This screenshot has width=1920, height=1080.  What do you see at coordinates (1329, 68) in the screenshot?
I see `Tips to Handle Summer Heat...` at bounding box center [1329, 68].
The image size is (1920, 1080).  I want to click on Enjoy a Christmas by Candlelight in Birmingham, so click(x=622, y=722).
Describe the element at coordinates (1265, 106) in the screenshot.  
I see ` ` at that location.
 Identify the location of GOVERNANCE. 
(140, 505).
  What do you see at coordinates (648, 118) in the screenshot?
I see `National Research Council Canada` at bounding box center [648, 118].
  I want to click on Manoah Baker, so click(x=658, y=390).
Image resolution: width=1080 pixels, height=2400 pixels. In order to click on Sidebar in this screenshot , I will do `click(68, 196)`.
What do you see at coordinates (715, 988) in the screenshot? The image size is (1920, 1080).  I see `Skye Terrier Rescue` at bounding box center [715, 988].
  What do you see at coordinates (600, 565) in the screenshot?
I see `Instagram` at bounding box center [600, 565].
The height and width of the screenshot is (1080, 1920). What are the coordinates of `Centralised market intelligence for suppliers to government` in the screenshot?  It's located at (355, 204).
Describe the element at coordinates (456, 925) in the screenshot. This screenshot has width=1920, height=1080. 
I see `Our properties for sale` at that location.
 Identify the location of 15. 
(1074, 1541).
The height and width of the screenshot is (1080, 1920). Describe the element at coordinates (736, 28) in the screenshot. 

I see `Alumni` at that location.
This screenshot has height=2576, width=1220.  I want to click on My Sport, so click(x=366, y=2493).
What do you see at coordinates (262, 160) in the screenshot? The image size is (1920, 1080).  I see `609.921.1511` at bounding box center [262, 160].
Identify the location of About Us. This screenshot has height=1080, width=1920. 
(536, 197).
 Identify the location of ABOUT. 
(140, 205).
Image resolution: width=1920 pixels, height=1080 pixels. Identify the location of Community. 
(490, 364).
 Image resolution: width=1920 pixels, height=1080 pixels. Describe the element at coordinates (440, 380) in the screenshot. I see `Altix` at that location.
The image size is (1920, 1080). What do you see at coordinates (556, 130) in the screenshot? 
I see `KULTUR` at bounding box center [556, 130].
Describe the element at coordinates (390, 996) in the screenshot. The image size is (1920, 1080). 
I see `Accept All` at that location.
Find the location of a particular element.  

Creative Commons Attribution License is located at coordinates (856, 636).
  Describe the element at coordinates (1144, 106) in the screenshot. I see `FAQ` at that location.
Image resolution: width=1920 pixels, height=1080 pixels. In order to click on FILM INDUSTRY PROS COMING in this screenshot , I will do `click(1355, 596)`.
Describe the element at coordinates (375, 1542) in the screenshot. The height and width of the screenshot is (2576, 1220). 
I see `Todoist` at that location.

□ □ □

_Work to be completed_
Pull out the lines that run from the line containing "Identify the location of 15." through the line containing "What do you see at coordinates (262, 160)", both included, and repeat them word for word.

_Response below_
 Identify the location of 15. 
(1074, 1541).
The height and width of the screenshot is (1080, 1920). Describe the element at coordinates (736, 28) in the screenshot. 

I see `Alumni` at that location.
This screenshot has height=2576, width=1220.  I want to click on My Sport, so click(x=366, y=2493).
What do you see at coordinates (262, 160) in the screenshot? The image size is (1920, 1080).  I see `609.921.1511` at bounding box center [262, 160].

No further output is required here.